| PROBLEM DETAILS |
Copy the lines of the data below exactly, starting at the first and stopping after the line that contains "You are a GUI"; include no pictures.

Stored items
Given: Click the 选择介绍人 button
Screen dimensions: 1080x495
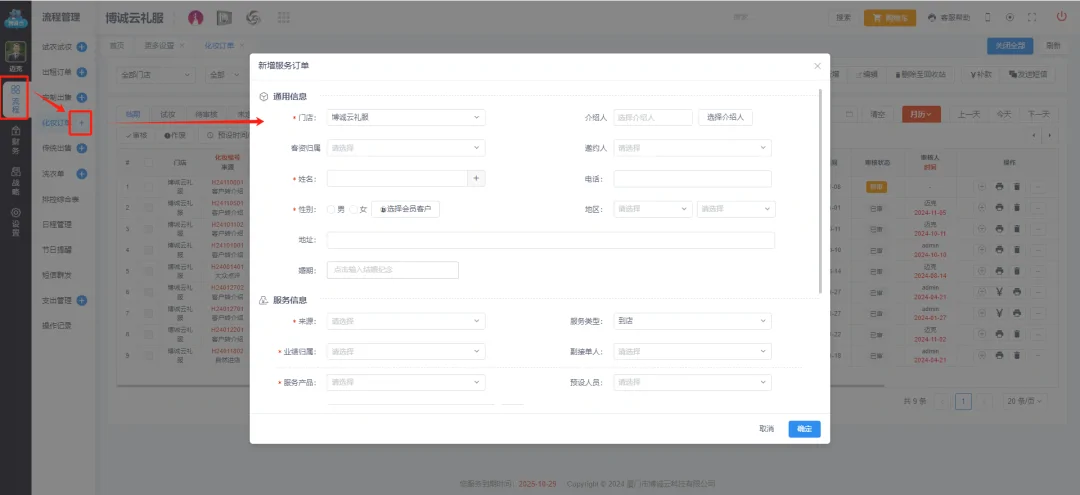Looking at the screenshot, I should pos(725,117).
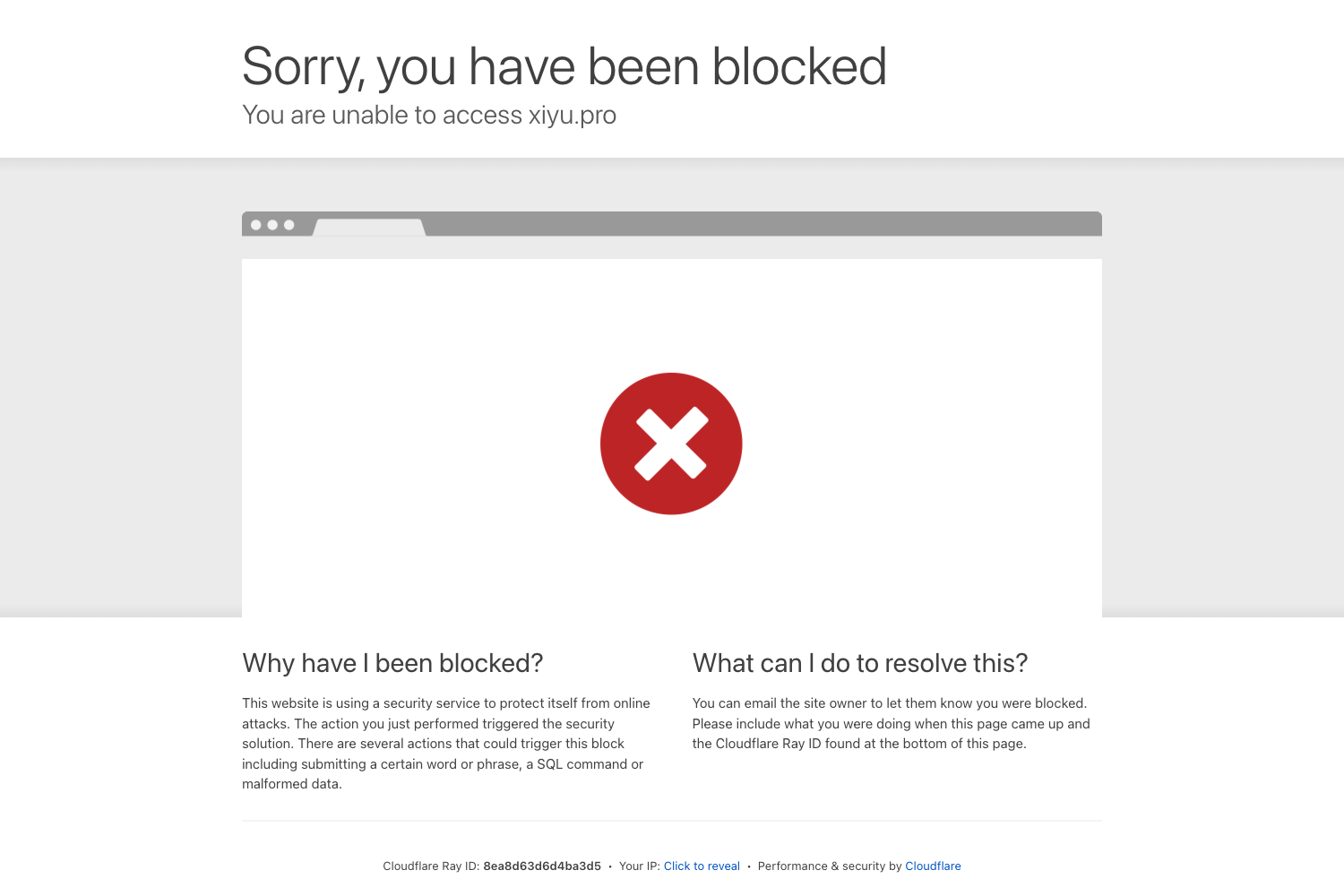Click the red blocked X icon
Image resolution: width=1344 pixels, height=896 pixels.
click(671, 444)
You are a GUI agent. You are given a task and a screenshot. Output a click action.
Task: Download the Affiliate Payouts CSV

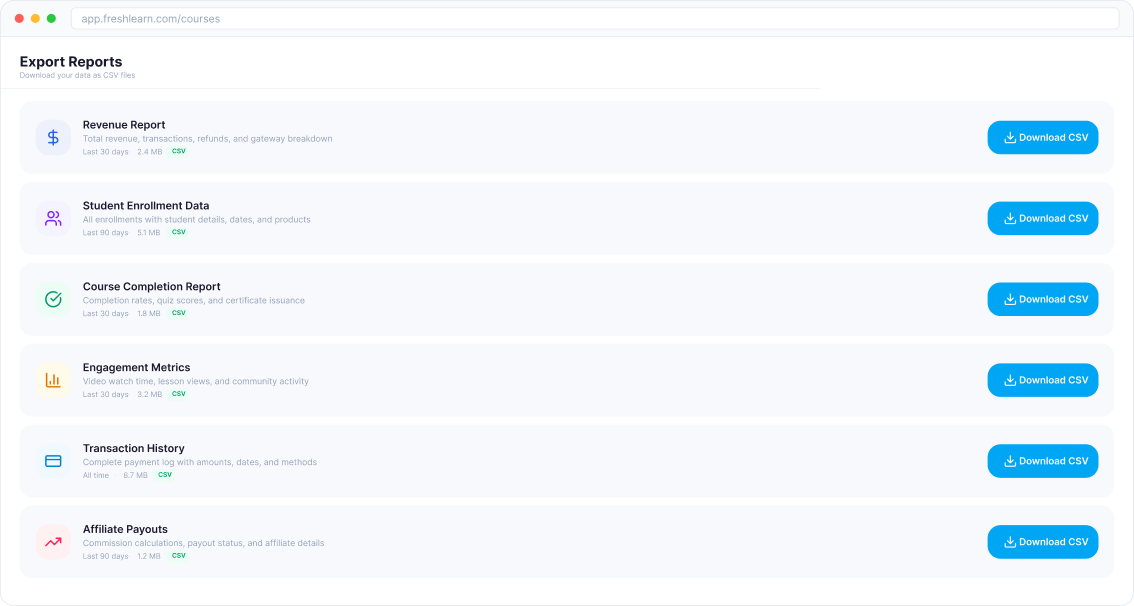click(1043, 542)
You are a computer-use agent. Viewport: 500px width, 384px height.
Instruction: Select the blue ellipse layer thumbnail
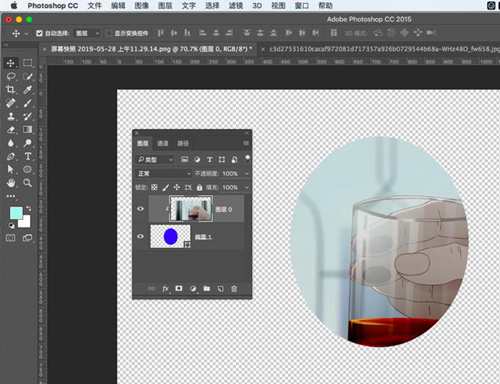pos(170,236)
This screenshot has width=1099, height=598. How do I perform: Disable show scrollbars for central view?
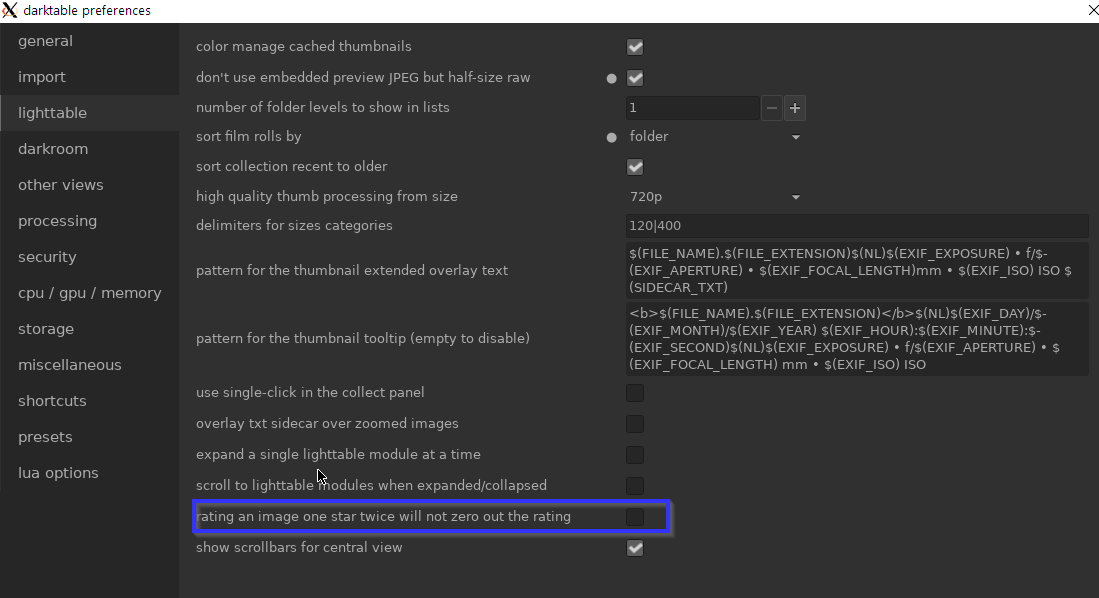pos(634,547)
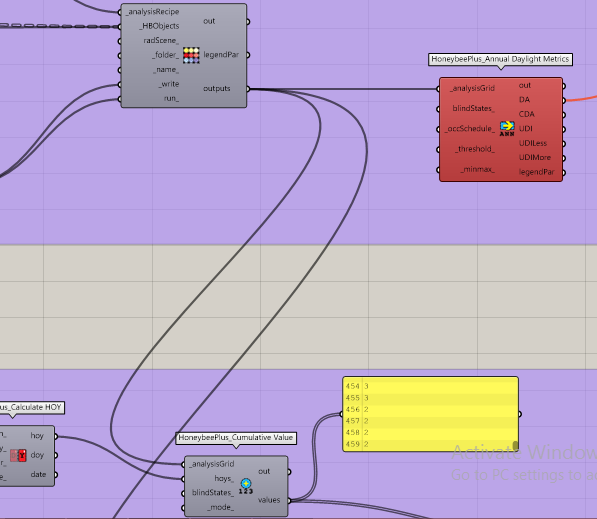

| RESULT |
Given: Click the 选择介绍人 button
Screen dimensions: 1080x495
Looking at the screenshot, I should pos(725,117).
Click the red blocked X icon
Image resolution: width=1344 pixels, height=896 pixels.
click(671, 444)
You are a GUI agent. You are given a task and a screenshot. Output a click action.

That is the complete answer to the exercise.